### WHAT THE TASK ASKS
After locating the line with "How do I perform: Tap the 9 size value?" in the entries below, set down exactly that line and each one after it to the end, skipping pictures.

(Collected data)
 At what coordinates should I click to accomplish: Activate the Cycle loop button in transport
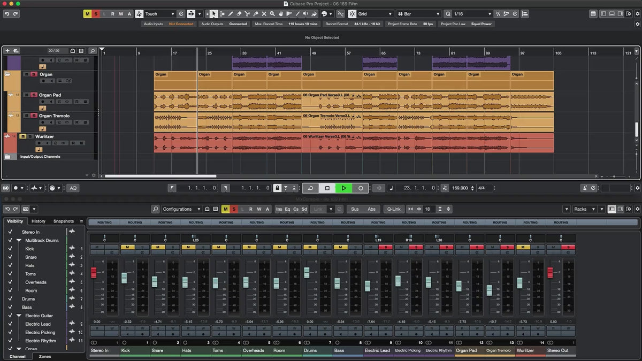pyautogui.click(x=310, y=188)
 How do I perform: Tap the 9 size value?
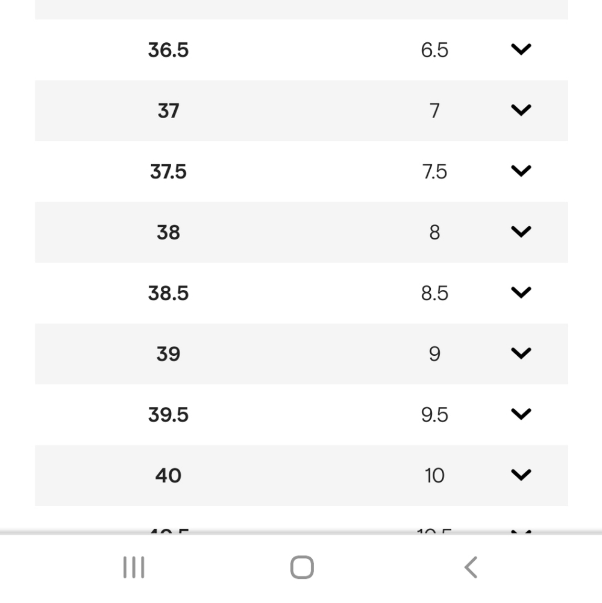[x=434, y=354]
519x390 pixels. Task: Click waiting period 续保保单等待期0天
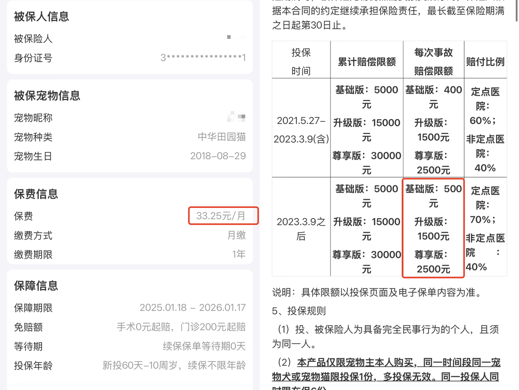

### REPLY
 How do I perform: Tap the 9 size value?
[x=434, y=354]
519x390 pixels. Task: Click waiting period 续保保单等待期0天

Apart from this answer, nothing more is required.